* **Tasks**
(1) From the extract on modern Arabic literature, list the playwrights in whose manner al-Hakim wanted to write his plays.
(2) Carry on the extract on modern Arabic literature from its final sentence, keeping to its subject and style.

A Brief Introduction to Modern Arabic Literature
Page 6
Finally, a major source for the drama of this early period is al-Hakim’s memoirs, notably The Prison of Life. In this book al-Hakim gives a picture both of the pioneers discussed in this chapter and of his own early thinking, for example that behind the writing of Return of the Spirit (‘an effort it was my duty to exert, to the development of the genre’ of the novel in Arabic). He describes the condition of Arab theatre as he found it in Cairo in the 1910s and 1920s, with originally Lebanese impresarios, such as Georges Abyad, ‘Egyptianizing’ or ‘Arabizing’, in other words loosely ‘translating’, European plays for Arab audiences. This was a process that could lead to some fascinating conundrums: ‘when adapting a foreign play in which a man and a woman met, we were getting into a can of worms. How could we put on an Egyptian stage a man and a woman face to face if they were not related?’ (The wearing of the full, ‘Turkish’ face veil was de rigeur for women of the middle and upper classes in Egypt at the time and would remain so until well into the 1920s.)
Wanting to write plays in the manner of ‘Ibsen, Pirandello, Bernard Shaw, [and] Maeterlinck’, al-Hakim found himself without an audience and in need of a ‘serious theatrical environment’. ‘The fact is,’ he writes, that ‘literature and a career solely in it were not taken seriously in a society that gave respect, prestige, and wealth only to Pashas [aristocrats] or to men of authority and position in government.’ This complaint is echoed by Naguib Mahfouz in his portrait of Kamal, a struggling journalist and writer to whom he bears more than a passing resemblance, in the second and third volumes of his Cairo Trilogy. Many things would change when states across the Arab world began seriously to support the arts following the end of colonial rule after the Second World War, though with sometimes mixed results, as we shall see.
The Novel and the New Poetry
Political circumstances in the Arab world in the decades following the end of the Second World War were in some ways propitious and in some ways unpropitious for literature. The end of European colonial control in the 1950s meant that greater stress than ever before was laid on the development of education and culture. This could not help but be positive for literature, and many Arab writers welcomed the removal of regimes linked to the colonial order, for example in Egypt in 1952 or Iraq in 1958. However, with the new regimes came new pressures on Arab writers. Not only did the revolutionary regimes insist upon the support of writers and intellectuals, but those who did not support the new regimes could expect censorship or worse. As the decades wore on, and the hopes that the new regimes had given rise to were either disappointed or defeated, it became clear that though there were now more professional writers than ever, together with a great deal more money to support them, their lives were in many respects scarcely easier than they had been before.

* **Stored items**

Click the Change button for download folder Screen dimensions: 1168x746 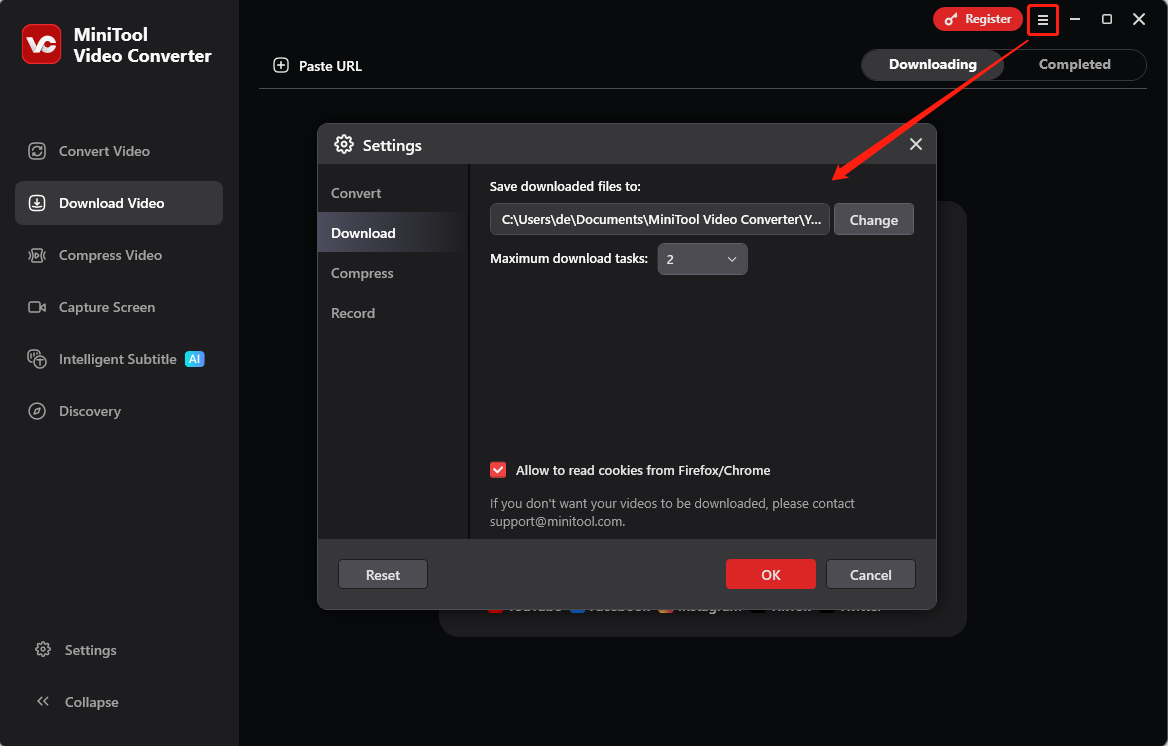[873, 219]
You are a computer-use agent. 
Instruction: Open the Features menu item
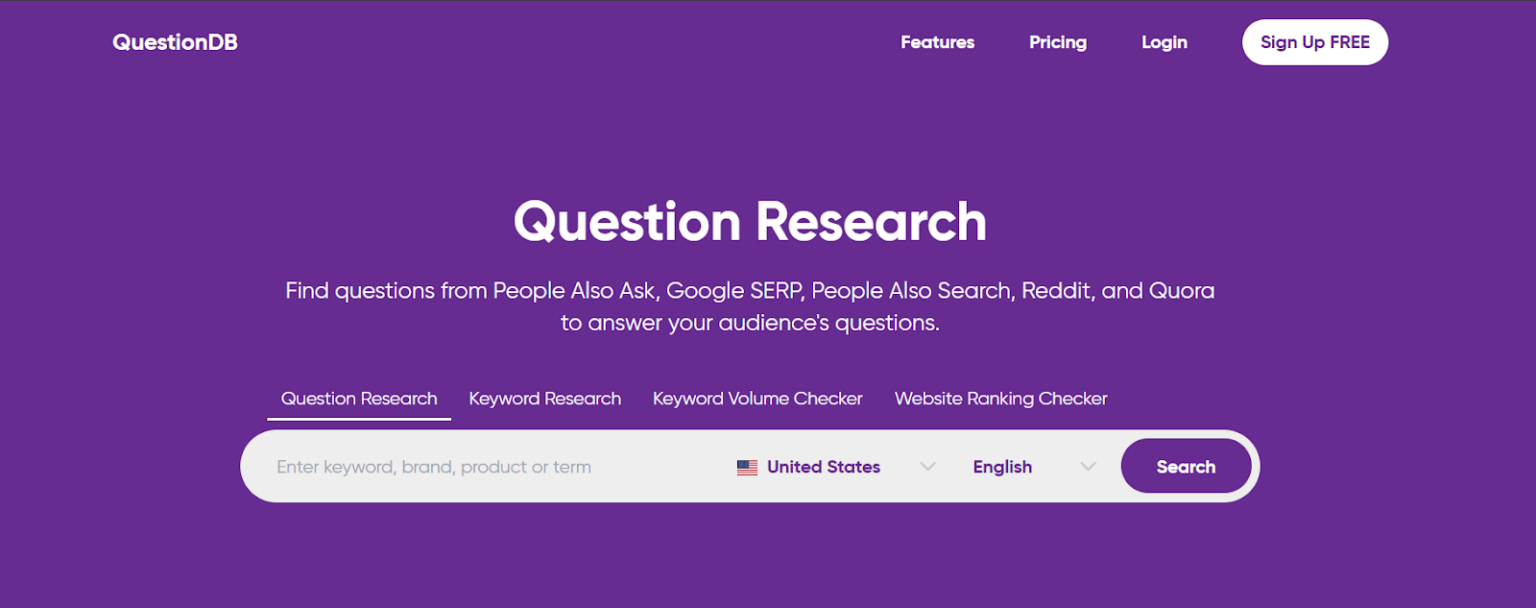(937, 42)
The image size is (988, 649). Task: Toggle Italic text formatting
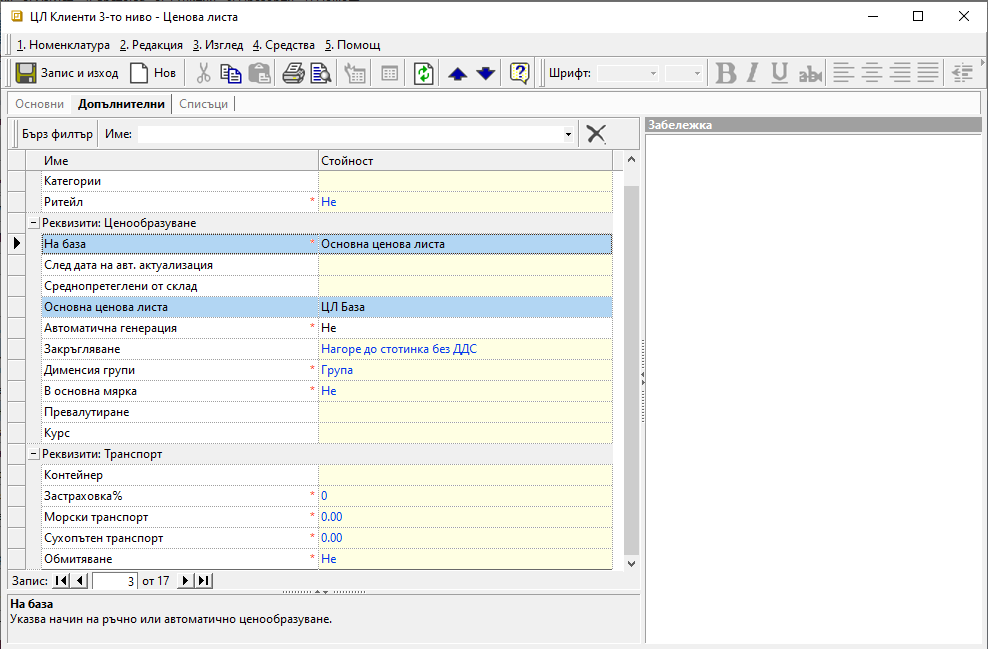pyautogui.click(x=753, y=73)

* **Answers by task**
(1) Ibsen, Pirandello, Bernard Shaw, Maeterlinck

(2)
Some of these pressures can be seen in the career of the giant of the writing of the post-war period and of modern Arabic literature more generally, the late Egyptian novelist Naguib Mahfouz. No introduction to the subject would be complete without extended consideration of his work, and non-Arabic-speaking readers are fortunate in that almost all of Mahfouz’s work in book form has been translated into European languages, including much of his juvenilia, journalism and other writings. Mahfouz, unlike almost any other modern Arab writer, and unlike even figures of the stature of those discussed in the previous chapter, can thus be seen in the round by non-Arabic-speaking readers and his career appreciated as a whole.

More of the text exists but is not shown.